_The task_
Write out the lines from the top of the material through the line with "Open the Greek language dropdown", exactly and with nothing added.

== == ==

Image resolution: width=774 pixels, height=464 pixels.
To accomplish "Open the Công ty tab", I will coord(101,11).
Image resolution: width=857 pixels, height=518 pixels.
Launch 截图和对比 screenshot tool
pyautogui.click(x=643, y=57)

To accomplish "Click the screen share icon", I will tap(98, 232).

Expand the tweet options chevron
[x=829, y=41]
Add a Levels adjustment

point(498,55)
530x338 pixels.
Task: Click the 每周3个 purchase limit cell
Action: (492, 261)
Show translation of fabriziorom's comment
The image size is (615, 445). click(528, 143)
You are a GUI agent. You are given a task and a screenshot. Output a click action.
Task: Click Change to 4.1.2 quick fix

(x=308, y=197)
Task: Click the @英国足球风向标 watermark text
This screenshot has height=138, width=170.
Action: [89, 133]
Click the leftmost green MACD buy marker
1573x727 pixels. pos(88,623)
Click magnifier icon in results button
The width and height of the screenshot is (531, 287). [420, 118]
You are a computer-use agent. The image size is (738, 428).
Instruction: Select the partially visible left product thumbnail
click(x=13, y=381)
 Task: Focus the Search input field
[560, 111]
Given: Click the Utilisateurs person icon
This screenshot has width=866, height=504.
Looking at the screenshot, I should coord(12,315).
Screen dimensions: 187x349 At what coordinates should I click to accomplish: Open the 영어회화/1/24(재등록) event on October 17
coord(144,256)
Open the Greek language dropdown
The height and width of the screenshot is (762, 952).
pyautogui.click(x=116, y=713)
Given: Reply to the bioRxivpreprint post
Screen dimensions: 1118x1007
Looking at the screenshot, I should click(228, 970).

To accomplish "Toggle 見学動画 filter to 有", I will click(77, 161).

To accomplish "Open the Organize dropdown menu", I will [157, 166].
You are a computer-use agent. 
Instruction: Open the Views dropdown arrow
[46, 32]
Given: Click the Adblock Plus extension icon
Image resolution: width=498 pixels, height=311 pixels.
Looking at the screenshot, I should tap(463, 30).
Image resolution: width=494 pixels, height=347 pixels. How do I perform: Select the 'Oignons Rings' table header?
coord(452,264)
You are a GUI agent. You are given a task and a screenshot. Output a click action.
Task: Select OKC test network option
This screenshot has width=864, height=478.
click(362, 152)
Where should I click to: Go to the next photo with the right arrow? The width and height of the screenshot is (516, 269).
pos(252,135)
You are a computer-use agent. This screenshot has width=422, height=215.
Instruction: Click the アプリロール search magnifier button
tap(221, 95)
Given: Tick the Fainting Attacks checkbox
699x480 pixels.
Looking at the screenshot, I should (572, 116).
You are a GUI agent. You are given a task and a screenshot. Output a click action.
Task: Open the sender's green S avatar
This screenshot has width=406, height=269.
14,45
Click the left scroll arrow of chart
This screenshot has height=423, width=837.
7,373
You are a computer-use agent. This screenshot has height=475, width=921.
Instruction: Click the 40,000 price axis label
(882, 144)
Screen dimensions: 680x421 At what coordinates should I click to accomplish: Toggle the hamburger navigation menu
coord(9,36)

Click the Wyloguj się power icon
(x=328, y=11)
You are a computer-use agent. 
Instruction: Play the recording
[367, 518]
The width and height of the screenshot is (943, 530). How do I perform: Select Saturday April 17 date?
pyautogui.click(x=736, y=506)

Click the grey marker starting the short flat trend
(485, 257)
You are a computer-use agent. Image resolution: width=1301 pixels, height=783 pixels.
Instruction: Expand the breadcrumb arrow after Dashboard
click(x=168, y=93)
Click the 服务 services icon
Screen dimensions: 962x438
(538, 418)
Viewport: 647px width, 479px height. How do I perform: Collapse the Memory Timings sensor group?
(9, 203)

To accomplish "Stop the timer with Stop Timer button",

== == ==

_Result for this task_
Image resolution: width=774 pixels, height=464 pixels.
To accomplish "Open the Công ty tab", I will coord(101,11).
Image resolution: width=857 pixels, height=518 pixels.
Launch 截图和对比 screenshot tool
pyautogui.click(x=643, y=57)

To accomplish "Click the screen share icon", I will tap(98, 232).

Expand the tweet options chevron
[x=829, y=41]
Add a Levels adjustment

point(498,55)
530x338 pixels.
Task: Click the 每周3个 purchase limit cell
Action: (492, 261)
Show translation of fabriziorom's comment
The image size is (615, 445). click(528, 143)
You are a GUI agent. You are given a task and a screenshot. Output a click action.
Task: Click Change to 4.1.2 quick fix

(x=308, y=197)
Task: Click the @英国足球风向标 watermark text
This screenshot has height=138, width=170.
Action: [89, 133]
Click the leftmost green MACD buy marker
1573x727 pixels. pos(88,623)
Click magnifier icon in results button
The width and height of the screenshot is (531, 287). [420, 118]
You are a computer-use agent. The image size is (738, 428).
Instruction: Select the partially visible left product thumbnail
click(x=13, y=381)
 Task: Focus the Search input field
[560, 111]
Given: Click the Utilisateurs person icon
This screenshot has width=866, height=504.
Looking at the screenshot, I should coord(12,315).
Screen dimensions: 187x349 At what coordinates should I click to accomplish: Open the 영어회화/1/24(재등록) event on October 17
coord(144,256)
Open the Greek language dropdown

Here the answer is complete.